Primary key and partition key selection

First, determine the partition key. Compare the effects of different partitioning approaches based on the characteristics of each primary key column:

Partitioning approach

Analysis

CardID as partition key

Each student makes a limited number of transactions per day. Write load spreads across tens of thousands of cards, providing good data distribution. Recommended.

SellerID as partition key

The number of merchants is small, and most transactions concentrate on a few merchants, which creates hotspots easily. Not recommended.

DeviceID as partition key

Terminal devices are globally unique, providing good distribution. However, a few high-traffic terminals (such as card readers in popular cafeterias) may still create localized hotspots.
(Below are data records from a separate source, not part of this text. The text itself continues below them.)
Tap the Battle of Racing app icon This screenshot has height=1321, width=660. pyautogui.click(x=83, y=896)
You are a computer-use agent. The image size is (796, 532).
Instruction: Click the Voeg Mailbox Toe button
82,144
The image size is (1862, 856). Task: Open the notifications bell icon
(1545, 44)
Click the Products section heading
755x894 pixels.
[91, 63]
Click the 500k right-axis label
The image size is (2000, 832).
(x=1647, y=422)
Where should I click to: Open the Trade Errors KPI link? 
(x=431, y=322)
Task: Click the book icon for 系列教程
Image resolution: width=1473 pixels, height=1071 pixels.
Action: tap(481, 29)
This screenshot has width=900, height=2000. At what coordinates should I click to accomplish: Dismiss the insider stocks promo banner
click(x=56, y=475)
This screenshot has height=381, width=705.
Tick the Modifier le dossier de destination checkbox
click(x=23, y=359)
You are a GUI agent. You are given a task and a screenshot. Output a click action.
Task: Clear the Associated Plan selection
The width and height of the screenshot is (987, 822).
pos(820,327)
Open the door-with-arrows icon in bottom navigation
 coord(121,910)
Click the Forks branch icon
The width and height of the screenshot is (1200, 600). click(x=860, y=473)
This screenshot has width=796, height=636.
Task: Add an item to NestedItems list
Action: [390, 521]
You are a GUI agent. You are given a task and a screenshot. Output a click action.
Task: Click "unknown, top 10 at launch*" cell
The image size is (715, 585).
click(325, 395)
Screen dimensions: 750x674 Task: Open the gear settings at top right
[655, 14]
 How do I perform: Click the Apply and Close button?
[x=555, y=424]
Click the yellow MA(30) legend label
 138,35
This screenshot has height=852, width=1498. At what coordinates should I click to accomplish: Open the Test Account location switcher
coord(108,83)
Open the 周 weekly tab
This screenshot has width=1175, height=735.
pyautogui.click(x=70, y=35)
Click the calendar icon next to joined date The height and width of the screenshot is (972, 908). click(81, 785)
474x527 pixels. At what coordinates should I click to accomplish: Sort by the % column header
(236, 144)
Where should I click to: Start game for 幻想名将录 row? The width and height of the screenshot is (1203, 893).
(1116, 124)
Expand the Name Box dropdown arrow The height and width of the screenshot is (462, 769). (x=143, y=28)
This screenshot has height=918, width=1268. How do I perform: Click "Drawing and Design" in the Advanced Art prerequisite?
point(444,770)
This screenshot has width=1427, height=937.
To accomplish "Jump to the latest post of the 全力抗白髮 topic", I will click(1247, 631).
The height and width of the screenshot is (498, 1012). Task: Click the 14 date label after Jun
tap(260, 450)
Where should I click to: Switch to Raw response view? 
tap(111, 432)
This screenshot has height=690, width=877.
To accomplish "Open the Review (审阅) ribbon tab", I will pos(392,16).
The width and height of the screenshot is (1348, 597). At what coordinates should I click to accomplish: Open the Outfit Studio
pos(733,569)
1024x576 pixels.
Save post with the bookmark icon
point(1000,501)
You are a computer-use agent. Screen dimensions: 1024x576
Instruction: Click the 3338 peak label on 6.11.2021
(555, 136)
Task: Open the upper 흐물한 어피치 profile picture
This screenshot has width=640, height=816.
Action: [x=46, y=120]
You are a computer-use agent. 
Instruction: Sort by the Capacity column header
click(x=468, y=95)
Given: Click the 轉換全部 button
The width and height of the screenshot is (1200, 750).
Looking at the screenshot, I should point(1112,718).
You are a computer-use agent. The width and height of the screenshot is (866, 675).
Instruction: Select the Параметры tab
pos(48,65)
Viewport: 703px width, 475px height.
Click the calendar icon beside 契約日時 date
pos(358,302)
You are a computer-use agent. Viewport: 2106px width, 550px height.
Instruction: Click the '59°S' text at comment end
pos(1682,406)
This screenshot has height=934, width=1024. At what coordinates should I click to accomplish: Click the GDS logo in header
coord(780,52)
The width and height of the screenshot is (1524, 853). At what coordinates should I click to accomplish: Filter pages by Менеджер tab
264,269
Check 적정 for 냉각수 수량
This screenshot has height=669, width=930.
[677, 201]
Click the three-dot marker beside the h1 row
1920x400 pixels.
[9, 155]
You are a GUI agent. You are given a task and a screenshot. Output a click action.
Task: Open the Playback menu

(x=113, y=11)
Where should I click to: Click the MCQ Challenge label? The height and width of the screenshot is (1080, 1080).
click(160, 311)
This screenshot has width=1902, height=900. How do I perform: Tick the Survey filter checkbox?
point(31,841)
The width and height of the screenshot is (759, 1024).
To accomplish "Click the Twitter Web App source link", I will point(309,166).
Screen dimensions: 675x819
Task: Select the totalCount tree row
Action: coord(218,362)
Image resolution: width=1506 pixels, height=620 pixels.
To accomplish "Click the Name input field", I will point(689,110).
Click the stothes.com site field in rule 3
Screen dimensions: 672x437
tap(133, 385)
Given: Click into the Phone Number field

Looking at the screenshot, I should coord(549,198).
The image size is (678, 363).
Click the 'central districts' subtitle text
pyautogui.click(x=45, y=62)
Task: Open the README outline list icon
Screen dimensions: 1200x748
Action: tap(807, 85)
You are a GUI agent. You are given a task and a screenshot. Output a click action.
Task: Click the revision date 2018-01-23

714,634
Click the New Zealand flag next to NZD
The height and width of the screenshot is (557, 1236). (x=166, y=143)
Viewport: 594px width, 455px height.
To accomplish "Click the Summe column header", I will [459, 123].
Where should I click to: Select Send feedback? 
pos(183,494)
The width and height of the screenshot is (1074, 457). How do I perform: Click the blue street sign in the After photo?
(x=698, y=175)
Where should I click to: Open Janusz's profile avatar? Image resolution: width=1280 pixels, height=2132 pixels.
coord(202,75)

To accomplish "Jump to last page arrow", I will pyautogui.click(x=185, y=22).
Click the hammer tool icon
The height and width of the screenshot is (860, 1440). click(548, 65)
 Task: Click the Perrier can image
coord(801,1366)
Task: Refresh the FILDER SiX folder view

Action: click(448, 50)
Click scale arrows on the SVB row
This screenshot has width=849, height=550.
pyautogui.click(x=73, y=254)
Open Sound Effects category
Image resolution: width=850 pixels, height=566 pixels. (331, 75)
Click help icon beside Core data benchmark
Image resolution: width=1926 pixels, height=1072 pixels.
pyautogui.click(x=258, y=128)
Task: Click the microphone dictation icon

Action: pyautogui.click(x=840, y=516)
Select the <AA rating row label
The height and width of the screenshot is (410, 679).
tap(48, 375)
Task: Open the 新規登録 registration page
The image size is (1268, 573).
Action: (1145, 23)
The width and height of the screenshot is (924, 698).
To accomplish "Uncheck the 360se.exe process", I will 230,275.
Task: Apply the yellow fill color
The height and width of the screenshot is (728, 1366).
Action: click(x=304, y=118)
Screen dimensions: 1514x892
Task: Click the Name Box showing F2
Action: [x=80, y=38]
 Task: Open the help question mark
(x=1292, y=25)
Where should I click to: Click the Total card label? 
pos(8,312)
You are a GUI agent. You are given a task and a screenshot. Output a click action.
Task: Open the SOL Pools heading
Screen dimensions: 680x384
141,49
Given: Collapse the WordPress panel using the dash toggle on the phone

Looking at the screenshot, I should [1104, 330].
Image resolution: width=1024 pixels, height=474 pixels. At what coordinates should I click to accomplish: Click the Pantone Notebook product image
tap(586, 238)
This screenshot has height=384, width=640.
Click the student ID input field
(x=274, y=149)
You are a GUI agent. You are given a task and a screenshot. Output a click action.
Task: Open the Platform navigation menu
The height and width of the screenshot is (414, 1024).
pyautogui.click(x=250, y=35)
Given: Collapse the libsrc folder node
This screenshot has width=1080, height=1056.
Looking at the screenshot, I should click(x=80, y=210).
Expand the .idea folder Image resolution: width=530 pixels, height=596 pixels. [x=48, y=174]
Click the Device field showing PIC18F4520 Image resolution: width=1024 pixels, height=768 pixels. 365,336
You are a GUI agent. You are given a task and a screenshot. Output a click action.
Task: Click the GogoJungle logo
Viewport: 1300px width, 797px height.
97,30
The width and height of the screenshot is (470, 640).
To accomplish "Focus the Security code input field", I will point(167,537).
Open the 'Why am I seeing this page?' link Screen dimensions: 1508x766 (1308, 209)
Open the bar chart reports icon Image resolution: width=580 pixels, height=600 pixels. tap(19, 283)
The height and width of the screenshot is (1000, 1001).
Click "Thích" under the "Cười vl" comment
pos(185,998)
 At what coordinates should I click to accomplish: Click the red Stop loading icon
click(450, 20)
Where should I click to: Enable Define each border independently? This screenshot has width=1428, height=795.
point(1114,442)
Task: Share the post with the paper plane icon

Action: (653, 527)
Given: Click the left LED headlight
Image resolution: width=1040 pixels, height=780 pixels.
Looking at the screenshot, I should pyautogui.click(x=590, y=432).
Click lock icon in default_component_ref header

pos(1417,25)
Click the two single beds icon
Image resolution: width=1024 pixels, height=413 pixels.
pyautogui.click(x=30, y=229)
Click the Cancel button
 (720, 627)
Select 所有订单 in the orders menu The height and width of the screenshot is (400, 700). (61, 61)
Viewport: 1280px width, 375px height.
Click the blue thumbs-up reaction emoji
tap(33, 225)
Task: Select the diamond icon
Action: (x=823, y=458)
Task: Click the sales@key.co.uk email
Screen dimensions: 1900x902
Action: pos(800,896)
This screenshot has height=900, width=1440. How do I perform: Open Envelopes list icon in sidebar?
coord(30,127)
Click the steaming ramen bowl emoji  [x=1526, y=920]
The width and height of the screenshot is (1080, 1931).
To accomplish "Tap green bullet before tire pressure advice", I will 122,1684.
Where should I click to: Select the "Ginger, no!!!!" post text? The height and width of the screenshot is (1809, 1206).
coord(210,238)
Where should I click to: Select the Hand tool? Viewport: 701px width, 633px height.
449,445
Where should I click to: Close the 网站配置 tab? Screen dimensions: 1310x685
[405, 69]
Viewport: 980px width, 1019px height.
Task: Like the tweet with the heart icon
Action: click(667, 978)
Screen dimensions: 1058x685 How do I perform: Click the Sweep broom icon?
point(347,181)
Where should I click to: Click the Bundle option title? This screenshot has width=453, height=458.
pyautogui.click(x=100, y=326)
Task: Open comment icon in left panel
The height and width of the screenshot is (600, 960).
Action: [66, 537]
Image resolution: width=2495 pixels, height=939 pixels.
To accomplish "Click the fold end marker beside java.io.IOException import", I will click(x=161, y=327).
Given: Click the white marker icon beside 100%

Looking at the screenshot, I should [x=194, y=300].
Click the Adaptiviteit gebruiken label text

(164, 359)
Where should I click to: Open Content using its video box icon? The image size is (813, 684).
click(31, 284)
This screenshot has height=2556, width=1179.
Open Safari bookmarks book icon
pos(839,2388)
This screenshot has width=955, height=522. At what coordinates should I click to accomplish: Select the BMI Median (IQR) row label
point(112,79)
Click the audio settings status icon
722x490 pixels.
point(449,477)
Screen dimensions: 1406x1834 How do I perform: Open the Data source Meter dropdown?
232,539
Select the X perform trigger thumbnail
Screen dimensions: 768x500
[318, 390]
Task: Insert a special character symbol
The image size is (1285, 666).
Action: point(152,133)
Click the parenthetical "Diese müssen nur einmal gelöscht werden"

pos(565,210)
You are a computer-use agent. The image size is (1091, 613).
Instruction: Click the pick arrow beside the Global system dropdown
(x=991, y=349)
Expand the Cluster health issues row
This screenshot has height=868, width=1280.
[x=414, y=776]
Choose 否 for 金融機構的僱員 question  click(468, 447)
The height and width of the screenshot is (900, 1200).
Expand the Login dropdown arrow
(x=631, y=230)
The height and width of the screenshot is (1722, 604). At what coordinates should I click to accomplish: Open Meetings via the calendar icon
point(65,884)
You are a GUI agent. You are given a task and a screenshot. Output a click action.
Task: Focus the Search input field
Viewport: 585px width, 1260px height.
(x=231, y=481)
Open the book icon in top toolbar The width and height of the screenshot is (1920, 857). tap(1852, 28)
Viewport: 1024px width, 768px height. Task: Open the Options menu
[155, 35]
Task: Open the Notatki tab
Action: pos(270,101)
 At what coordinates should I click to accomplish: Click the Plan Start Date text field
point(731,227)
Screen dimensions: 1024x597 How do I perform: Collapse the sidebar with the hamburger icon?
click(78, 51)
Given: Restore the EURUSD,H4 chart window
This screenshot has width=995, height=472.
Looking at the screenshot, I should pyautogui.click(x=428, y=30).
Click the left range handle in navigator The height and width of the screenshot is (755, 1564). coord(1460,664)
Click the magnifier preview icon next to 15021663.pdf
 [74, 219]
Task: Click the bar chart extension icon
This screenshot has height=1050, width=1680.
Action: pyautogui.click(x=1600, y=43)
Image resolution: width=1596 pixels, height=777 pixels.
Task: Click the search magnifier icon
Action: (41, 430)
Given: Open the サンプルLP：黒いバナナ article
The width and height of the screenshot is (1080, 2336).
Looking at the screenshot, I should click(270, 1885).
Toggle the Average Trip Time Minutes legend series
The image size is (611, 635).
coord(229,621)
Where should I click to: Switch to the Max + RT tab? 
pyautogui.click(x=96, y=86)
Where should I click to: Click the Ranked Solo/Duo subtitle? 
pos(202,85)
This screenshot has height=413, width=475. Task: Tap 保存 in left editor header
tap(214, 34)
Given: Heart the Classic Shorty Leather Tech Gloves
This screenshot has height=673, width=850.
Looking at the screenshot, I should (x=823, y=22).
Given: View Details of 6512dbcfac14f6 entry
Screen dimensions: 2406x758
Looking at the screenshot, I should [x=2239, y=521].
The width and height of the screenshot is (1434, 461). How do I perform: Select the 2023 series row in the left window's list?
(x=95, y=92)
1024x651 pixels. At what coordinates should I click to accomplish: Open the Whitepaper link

OrderNumber as partition key

OrderNumber increases over time within a terminal. Using it directly as the partition key causes a tail hotspot. A hash prefix is required.

Design conclusion

Based on the analysis, CardID provides the best data distribution (tens of thousands of cards, a few transactions per student per day) and is the recommended partition key. The primary key order is CardID, DeviceID, SellerID, OrderNumber. For most business scenarios, selecting the primary key and partition key is sufficient.

Advanced optimization

Basic partition key selection may not meet performance requirements. The following are two common advanced optimization approaches.

Scenario 1: Concatenate multiple columns into a partition key when a single partition key has too much data

If the business requires queries by DeviceID and you select it as the partition key, the data volume under a single DeviceID may exceed 10 GB. In this case, concatenate DeviceID, SellerID, and CardID into a new partition key to split records from the same terminal by merchant and student card.

Before concatenation

DeviceID (partition key)

SellerID

CardID

OrderNumber

Problem

54

10

1001

000001

All records for DeviceID=54 are in the same partition. Over time, the accumulated data volume may exceed 10 GB.

54

20

1002

000002

78

20

1001

000003

After concatenation

DeviceID,SellerID,CardID (new partition key)

OrderNumber

Effect

54,10,1001

000001

Transaction records from the same terminal are split into different partition key values by merchant and student card.

54,20,1002

000002

78,20,1001

000003

Scenario 2: Add a hash prefix when partition key values increase sequentially

If the business requires queries by OrderNumber and you select it as the partition key, the sequential increase of OrderNumber within a terminal causes a tail hotspot. Compute an MD5 hash prefix for OrderNumber to distribute data evenly:

Original OrderNumber

First 4 MD5 characters

HashOrderNumber (partition key)

000001

e2c8

e2c8,000001

000002

3f79

3f79,000002

000003

a5b1

a5b1,000003

After adding the hash prefix, you can compute the hash prefix for any OrderNumber with the same algorithm to get its HashOrderNumber. However, the hash prefix scatters the original order, and you can no longer use range read operations to read logically contiguous records.

Hot/cold data separation

Student card transaction records have a clear time-sensitive pattern: recent records are queried frequently, while records of graduated students are rarely accessed. Plan hot/cold data separation as follows:

  • Store recent active data (such as the past year) and historical data in separate tables with different reserved read/write throughput.

  • Configure higher reserved throughput for the active table and lower throughput for the historical table to reduce storage costs.

  • Build search indexes on the active table for multi-dimensional queries (such as by merchant or time range). The historical table only needs primary key queries.

  • Periodically migrate data that exceeds the retention period from the active table to the historical table.